***** RECORDS FOR THIS EXERCISE *****
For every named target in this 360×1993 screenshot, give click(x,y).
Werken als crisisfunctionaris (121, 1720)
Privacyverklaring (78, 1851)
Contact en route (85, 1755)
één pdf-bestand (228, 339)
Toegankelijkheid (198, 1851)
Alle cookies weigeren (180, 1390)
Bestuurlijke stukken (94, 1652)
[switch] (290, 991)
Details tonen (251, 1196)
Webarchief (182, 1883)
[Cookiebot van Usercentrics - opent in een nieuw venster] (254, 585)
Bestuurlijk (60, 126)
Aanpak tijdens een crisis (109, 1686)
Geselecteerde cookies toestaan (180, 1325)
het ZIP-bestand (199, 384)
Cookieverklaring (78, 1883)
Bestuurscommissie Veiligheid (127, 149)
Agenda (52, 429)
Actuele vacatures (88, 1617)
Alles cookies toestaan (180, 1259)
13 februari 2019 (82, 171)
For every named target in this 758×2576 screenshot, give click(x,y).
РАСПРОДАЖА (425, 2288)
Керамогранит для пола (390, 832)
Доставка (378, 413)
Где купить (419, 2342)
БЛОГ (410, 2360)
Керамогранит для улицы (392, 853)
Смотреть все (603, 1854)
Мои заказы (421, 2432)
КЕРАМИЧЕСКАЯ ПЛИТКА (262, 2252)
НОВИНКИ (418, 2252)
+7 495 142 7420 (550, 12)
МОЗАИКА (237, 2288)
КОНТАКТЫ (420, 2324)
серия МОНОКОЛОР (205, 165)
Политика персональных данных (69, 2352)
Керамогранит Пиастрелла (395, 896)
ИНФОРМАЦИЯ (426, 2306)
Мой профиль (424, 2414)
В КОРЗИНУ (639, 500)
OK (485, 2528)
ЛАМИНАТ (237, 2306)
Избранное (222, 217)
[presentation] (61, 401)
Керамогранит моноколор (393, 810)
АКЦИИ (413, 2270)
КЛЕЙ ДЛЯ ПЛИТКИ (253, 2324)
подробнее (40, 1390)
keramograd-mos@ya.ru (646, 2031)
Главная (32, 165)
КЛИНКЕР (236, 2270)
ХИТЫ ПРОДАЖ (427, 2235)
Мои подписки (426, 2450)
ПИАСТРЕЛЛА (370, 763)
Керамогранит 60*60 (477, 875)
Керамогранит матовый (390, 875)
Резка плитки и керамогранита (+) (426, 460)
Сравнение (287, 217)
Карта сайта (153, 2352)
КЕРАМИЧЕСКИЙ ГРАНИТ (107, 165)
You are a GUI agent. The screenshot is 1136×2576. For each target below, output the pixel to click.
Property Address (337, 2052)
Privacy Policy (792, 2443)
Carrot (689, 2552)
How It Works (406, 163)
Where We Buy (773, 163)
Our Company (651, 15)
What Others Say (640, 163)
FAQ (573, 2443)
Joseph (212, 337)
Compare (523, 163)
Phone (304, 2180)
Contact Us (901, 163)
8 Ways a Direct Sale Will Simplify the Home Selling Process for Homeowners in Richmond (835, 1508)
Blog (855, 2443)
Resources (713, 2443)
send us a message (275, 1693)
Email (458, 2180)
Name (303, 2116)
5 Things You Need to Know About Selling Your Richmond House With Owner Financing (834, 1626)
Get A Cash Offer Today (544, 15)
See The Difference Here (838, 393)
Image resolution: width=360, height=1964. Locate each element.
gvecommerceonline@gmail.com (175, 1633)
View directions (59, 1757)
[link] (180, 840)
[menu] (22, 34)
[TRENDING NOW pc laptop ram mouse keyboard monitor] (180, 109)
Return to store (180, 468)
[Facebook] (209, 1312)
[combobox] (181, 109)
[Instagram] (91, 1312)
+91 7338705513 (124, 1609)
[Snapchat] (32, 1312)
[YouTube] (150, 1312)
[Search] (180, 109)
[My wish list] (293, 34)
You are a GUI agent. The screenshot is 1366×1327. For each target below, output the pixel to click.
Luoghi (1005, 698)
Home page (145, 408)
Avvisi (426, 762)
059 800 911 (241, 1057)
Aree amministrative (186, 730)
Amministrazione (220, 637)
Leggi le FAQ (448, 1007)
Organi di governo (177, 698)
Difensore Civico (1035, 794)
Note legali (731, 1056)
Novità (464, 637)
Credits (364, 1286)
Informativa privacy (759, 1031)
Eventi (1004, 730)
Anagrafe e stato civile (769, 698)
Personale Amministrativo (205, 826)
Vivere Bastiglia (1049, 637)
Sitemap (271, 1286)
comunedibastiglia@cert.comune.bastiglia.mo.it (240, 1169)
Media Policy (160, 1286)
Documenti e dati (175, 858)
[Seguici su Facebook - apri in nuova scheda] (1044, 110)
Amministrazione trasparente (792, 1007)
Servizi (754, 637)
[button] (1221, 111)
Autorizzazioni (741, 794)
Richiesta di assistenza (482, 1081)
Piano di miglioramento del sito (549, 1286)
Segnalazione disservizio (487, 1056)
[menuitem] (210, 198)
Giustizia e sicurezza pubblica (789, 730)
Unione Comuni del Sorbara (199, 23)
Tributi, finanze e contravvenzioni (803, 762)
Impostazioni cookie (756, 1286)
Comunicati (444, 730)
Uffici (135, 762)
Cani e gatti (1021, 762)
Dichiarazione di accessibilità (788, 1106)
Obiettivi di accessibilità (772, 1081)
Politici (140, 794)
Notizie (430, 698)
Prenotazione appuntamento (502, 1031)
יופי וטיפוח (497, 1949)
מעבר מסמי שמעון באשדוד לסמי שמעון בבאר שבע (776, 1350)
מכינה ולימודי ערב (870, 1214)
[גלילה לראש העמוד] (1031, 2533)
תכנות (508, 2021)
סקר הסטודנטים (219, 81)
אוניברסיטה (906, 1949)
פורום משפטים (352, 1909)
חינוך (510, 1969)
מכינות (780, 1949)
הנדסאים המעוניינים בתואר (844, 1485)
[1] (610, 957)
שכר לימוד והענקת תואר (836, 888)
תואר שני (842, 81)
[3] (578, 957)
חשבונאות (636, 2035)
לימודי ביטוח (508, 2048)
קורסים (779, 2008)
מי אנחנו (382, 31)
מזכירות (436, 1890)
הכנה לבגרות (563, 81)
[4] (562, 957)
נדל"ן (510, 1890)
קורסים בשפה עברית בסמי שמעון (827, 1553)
*****
TASK TO COMPLETE –
When the line with "Резка плитки и керамогранита (+) (426, 460)" is reached in the data above, start copying there, and copy each line exactly until the line with "Joseph (212, 337)" has been copied; copy nothing else.

EXERCISE RESPONSE –
Резка плитки и керамогранита (+) (426, 460)
Сравнение (287, 217)
Карта сайта (153, 2352)
КЕРАМИЧЕСКИЙ ГРАНИТ (107, 165)
You are a GUI agent. The screenshot is 1136×2576. For each target below, output the pixel to click.
Property Address (337, 2052)
Privacy Policy (792, 2443)
Carrot (689, 2552)
How It Works (406, 163)
Where We Buy (773, 163)
Our Company (651, 15)
What Others Say (640, 163)
FAQ (573, 2443)
Joseph (212, 337)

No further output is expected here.